Israele interrompe progetto di 20 mila nuovi alloggi. L'analista: ma c'è chi soffia
sulla crisi
Tensione in Medio oriente dopo l’uccisione ieri di un soldato israeliano ad Afula,
vicino Nazareth per mano di un diciassettenne della Cisgiordania che voleva vendicare
l'arresto di suoi congiunti da parte dell'esercito di Tel Aviv. Numerose le manifestazioni
di protesta che ne sono seguite e lo scambio reciproco di accuse a livello politico.

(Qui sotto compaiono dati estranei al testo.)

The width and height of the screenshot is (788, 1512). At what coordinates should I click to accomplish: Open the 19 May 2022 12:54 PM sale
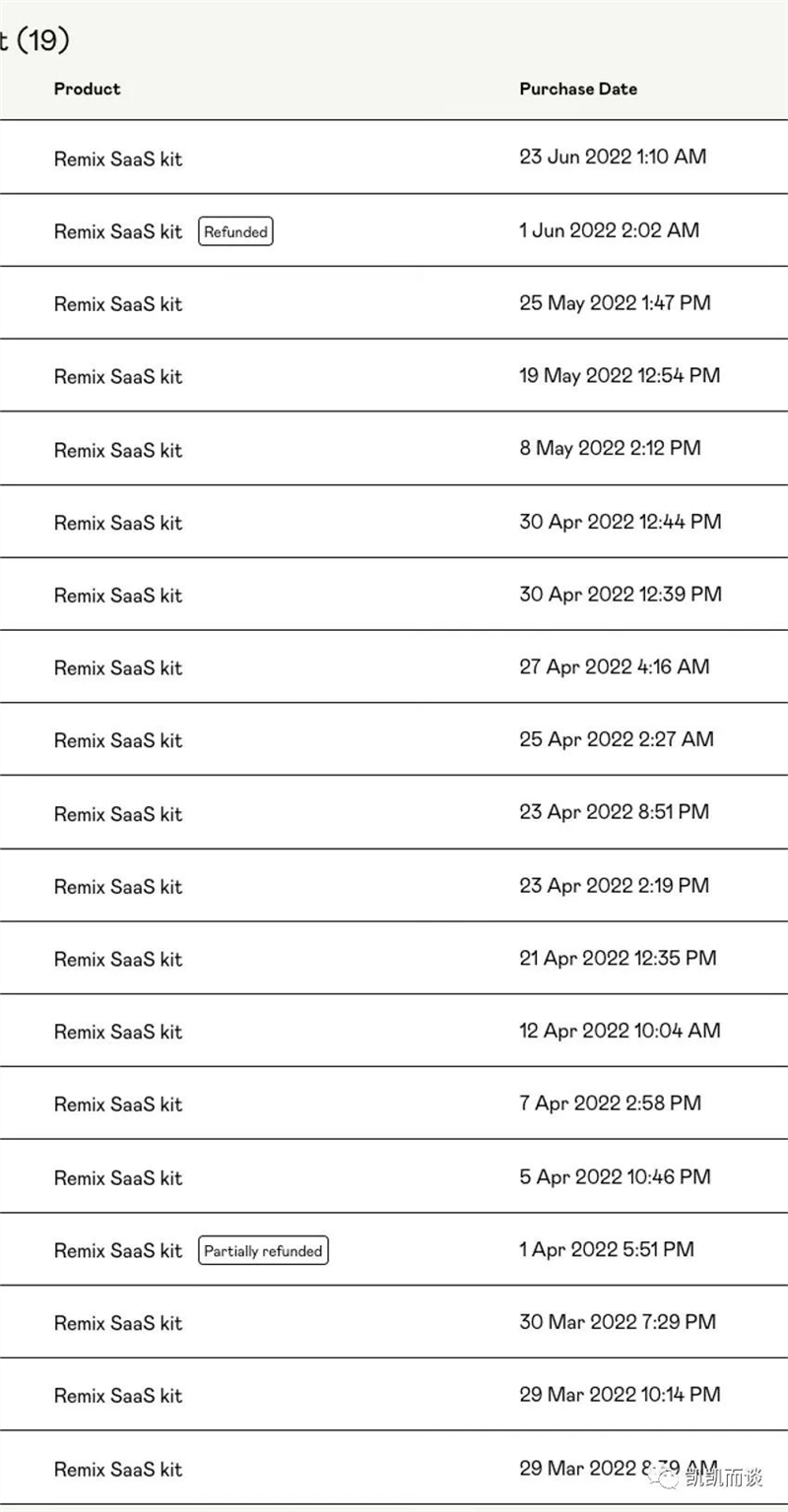click(394, 376)
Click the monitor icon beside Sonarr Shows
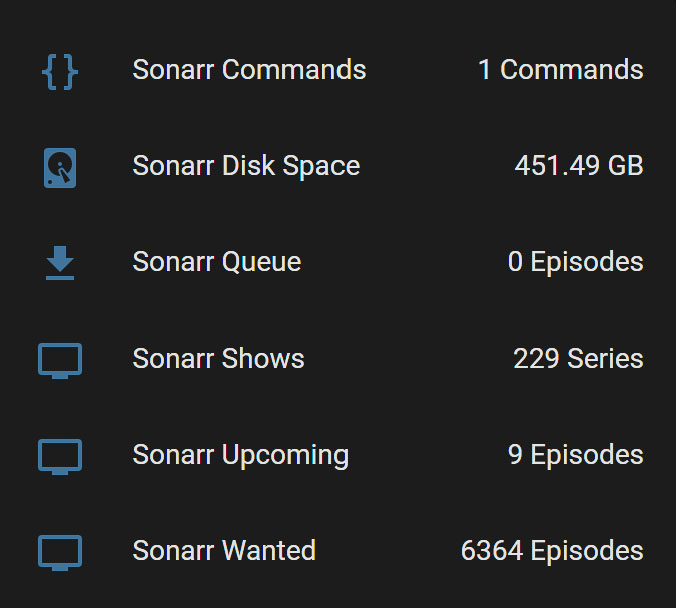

Intanto nonostante il premier israeliano Netanyahu abbia fatto sapere di voler interrompere
il già annunciato progetto di 20 mila nuovi alloggi per i coloni nei Territori, i
negoziatori palestinesi nelle trattative di pace mediate dagli Usa, si sono dimessi.
Per
valutare se si possa considerare un’inversione di tendenza rispetto alla politica
israeliana, Fausta Speranza ha chiesto l'opinione di Claudio Lo Jacono,
direttore della rivista Oriente moderno:
R. – Spero sia
un impegno sincero. Cosa penso? Che questo fa parte del solito gioco del tira e molla,
per cui gli insediamenti costruiti sul territorio occupato palestinese diventano un
argomento per trattative e per premere sul governo di Abu Mazen in un senso o nell’altro.
Nel momento dello scontro si dà il via alle costruzioni, mentre nel momento in cui
si vuole – per qualsiasi motivo – arrivare invece a un dialogo più aperto, rispetto
alla chiusura e addirittura alla rottura paventata, allora si fa un passo di buona
volontà. Che questo si realizzi, non si può sapere, perché non è dato credere alle
promesse dell’una e dell’altra parte in queste trattative, che non hanno fine dagli
accordi di Oslo in poi.
D. – Dunque, non si riesce a uscire dallo stallo di
ormai tre anni, nonostante tutti i tentativi del segretario di Stato Usa, Kerry nella
regione...
R. – Certamente no. Con un governo, diciamo, oltranzista come quello
guidato da Netanyahu, per quanto possa essere stato ammorbidito dalle recenti elezioni
e dal recupero di formazioni non sicuramente di estrema destra, è difficile arrivare
a fare un dialogo con una parte che è schiacciata in un angolo, perché – per intenderci
chiaramente – i piani sono ben diversi: Israele è uno Stato autorevole, forte, con
una credibilità anche internazionale di lunga data. l’Autorità nazionale palestinese
è un abbozzo di Stato, sottoposto al placet delle grandi potenze e di Israele
e ha, tra l’altro, uno scarso controllo di tutte le sue componenti ideologiche e politiche.
Per cui, il tutto è da vedere, passo dopo passo. Ci vuole buona volontà, in questo
caso secondo me la deve dimostrare Israele.
D. – Vogliamo dire a chi interessa
rimanere nello status quo?
R. – Io credo che interessi ad altre potenze
fuori di questa regione. Non interessa neppure all’Iran in questo momento, con la
nuova presidenza che vorrebbe arrivare a un accordo con gli Stati Uniti e dunque placare,
in qualche modo, anche le giustificate paure di Israele su una possibile arma atomica,
alla quale io non credo molto, ma che è comunque nelle possibilità. Può servire, naturalmente,
a chi vuole soffiare sul fuoco delle guerre nell’area vicino orientale. Sappiamo quello
che sta succedendo da anni e non parlo del Nord Africa, dell’Egitto e della Siria,
dell’Iraq di pochi anni fa o di oggi, che è ancora in una situazione assolutamente
drammatica. E in questi contesti non sono solo i protagonisti ad agire, ci sono cause
di instabilità e impossibilità di arrivare a una soluzione equa. Dunque, chi ha questo
interesse – e sono anche Stati arabi, naturalmente, e non si parla chissà di quali
potenze o superpotenza – a mantenere instabile questa area, naturalmente non favorisce
e non vede con piacere un accordo tra degli accomodanti israeliani e degli accomodanti
palestinesi. Si soffia sul fuoco degli estremismi, perché si ha da guadagnare dalla
instabilità dell’intera regione vicino orientale.